大數據開發面試的總結-第三篇sql常考題型
(1)、sql 分組取每組的前n條或每組的n%(百分之n)的數據
1)按UserID分組查詢出每組條數,rn從1遞增;
SELECT * ,ROW_NUMBER() OVER(partition by b.UserID order by b.UserID ) rn from b
2)查詢分組後每個user 5%的數據;
with temp as
(
–當數量<1的時候就取一條,且四捨五入取整,SelCnt就爲每組取的數據條數(對應row_number排序最大數);
SELECT b.UserID,cast(ROUND(CASE WHEN COUNT(1)*0.05<1 THEN 1 ELSE COUNT(1)*0.05 END,0) AS INT) SelCnt from b
)
3)關聯臨時表取數,順序數小於每組條數(對應row_number排序最大數)
SELECT * ,ROW_NUMBER() OVER(partition by b.UserID order by b.UserID ) rn from b
inner join temp on b.UserID=temp.UserID
where b.rn<=temp.SelCnt
(2)、sql 分組取每組的前n條或每組的n%(百分之n~百分之m,例如取20%至30%)的數據
1)同上。
2)根據20%及30%算出對應的排序邊界值。
with temp as(
SELECT b.UserID,cast(ROUND(CASE WHEN COUNT(1)*0.2<1 THEN 1 ELSE COUNT(1)*0.2 END,0) AS INT) SelCntStart, cast(ROUND(CASE WHEN COUNT(1)*0.3<1 THEN 1 ELSE COUNT(1)*0.3 END,0) AS INT) SelCntEnd
from b
)
3)根據排序區間值取數。
SELECT * ,ROW_NUMBER() OVER(partition by b.UserID order by b.UserID ) rn from b
inner join temp on b.UserID=temp.UserID
where b.rn<=temp.SelCntStart and b.rn<=temp.SelCntEnd
(3)、算出用戶購買時間的平均間隔、最長間隔及最長間隔對應的時間
1)LAG和LEAD函數介紹
LAG
LAG(col,n,DEFAULT) 用於統計窗口內往上第n行值
參數1爲列名,參數2爲往上第n行(可選,默認爲1),參數3爲默認值(當往上第n行爲NULL時候,取默認值,如不指定,則爲NULL)
LEAD
與LAG相反
LEAD(col,n,DEFAULT) 用於統計窗口內往下第n行值
參數1爲列名,參數2爲往下第n行(可選,默認爲1),參數3爲默認值(當往下第n行爲NULL時候,取默認值,如不指定,則爲NULL)
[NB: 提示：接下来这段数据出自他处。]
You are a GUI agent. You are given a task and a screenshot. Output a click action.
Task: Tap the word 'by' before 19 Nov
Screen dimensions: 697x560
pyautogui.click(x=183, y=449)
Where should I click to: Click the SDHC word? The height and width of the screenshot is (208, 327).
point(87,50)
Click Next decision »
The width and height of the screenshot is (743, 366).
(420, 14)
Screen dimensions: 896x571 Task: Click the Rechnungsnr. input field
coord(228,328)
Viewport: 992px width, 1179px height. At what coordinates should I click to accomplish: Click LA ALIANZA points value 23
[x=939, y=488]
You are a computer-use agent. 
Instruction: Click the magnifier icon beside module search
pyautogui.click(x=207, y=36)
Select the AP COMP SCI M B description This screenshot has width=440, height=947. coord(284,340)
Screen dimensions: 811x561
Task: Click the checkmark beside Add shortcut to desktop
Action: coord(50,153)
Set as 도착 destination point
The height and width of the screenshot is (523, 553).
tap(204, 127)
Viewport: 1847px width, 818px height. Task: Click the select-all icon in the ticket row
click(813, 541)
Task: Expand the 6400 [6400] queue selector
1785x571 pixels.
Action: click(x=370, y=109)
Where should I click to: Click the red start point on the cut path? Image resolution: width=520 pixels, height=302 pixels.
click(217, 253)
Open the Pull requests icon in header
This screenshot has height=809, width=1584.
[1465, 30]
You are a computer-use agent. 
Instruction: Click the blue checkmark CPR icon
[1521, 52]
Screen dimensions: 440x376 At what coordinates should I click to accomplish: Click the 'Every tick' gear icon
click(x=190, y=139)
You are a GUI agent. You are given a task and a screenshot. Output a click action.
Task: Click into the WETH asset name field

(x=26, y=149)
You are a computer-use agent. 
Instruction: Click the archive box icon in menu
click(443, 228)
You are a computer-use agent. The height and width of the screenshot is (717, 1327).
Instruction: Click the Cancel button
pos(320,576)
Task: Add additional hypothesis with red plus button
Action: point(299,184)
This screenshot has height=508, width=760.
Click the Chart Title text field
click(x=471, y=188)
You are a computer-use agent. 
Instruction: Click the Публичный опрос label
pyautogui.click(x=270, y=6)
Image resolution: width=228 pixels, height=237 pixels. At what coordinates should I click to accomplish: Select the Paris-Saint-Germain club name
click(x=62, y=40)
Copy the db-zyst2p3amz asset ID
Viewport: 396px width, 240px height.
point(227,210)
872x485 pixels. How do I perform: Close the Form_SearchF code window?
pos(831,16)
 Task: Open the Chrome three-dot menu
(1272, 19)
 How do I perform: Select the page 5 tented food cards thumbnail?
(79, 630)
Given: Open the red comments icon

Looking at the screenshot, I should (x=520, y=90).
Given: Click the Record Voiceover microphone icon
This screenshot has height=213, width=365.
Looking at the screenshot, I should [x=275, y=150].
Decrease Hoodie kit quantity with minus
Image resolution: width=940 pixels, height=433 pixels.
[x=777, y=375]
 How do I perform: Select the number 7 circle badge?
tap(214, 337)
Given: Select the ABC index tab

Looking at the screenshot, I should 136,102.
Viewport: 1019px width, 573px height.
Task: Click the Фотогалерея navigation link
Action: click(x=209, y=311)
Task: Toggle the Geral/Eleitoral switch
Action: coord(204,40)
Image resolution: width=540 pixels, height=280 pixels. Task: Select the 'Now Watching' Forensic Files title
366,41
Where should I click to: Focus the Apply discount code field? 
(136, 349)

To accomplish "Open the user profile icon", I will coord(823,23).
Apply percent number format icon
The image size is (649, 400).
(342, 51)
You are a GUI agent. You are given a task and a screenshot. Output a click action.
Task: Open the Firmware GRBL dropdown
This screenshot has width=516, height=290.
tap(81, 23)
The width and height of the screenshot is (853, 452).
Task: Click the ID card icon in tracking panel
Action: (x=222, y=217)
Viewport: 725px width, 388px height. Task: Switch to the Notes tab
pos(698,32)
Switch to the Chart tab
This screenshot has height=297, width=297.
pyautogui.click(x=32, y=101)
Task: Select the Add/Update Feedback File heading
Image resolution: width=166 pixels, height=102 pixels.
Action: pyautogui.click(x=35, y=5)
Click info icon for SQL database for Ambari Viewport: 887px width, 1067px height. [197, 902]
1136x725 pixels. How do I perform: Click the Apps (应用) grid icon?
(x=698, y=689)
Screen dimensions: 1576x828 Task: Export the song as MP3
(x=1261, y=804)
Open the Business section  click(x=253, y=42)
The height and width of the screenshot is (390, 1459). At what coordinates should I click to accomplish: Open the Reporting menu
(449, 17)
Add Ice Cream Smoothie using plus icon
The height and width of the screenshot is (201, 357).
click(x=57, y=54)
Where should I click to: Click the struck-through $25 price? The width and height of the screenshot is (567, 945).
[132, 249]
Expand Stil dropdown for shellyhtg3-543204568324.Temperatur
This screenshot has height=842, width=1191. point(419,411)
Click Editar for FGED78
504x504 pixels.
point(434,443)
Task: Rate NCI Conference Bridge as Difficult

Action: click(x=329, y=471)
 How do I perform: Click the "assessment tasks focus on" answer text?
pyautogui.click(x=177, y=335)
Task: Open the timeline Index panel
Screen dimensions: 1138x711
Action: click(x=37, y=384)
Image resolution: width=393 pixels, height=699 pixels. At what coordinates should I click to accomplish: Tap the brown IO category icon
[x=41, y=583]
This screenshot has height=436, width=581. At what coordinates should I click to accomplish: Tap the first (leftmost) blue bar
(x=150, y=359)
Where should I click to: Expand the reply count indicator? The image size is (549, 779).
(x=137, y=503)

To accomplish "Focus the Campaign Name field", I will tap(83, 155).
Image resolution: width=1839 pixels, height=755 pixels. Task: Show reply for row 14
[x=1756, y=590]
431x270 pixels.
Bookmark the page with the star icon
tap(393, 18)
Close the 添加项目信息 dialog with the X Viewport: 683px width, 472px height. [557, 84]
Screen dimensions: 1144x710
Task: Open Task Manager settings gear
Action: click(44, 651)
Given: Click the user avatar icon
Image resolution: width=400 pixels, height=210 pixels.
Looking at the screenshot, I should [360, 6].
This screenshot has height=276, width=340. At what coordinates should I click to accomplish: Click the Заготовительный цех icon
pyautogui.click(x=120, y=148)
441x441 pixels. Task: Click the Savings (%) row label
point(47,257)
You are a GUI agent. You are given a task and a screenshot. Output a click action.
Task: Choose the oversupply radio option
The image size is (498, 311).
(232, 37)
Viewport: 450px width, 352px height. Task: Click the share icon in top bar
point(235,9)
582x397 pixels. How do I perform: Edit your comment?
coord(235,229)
2)row_number(連續,無重複),rank(不連續),dense_rank(連續,可能有重複)的區別
row_number的用途非常廣泛,排序最好用它,它會爲查詢出來的每一行記錄生成一個序號,依次排序且不會重複
rank函數用於返回結果集的分區內每行的排名,行的排名是相關行之前的排名數加一。
dense_rank函數的功能與rank函數類似,dense_rank函數在生成序號時是連續的,而rank函數生成的序號有可能不連續;
用lead函數,窗口:基於用戶分區後對用戶購買時間排序:
3)計算用戶購買的時間間隔
with t1 as (select userid,
time as stime, #當前時間
lead(time) over(partition by userid order by time) etime, #當前時間最近的下一個時間
UNIX_TIMESTAMP(lead(time) over(partition by userid order by time),‘yyyy-MM-dd HH:mm:ss’)- UNIX_TIMESTAMP(time,‘yyyy-MM-dd HH:mm:ss’) period
from test.user_log),
4)計算用戶購買平均間隔
select userid,
avg(period) as period
from t1 group by userid;
5)計算用戶最長間隔及最長間隔對應的時間
with t2 as (select
userid,stime, stime,period
rank over(partition by userid order by period desc) as rn
from t1 ) select userid,stime, stime,period from t2 where rn = 1
6)若只計算用戶購買的最長時間間隔,還可:
select userid,
max(period) as period
from t1 group by userid;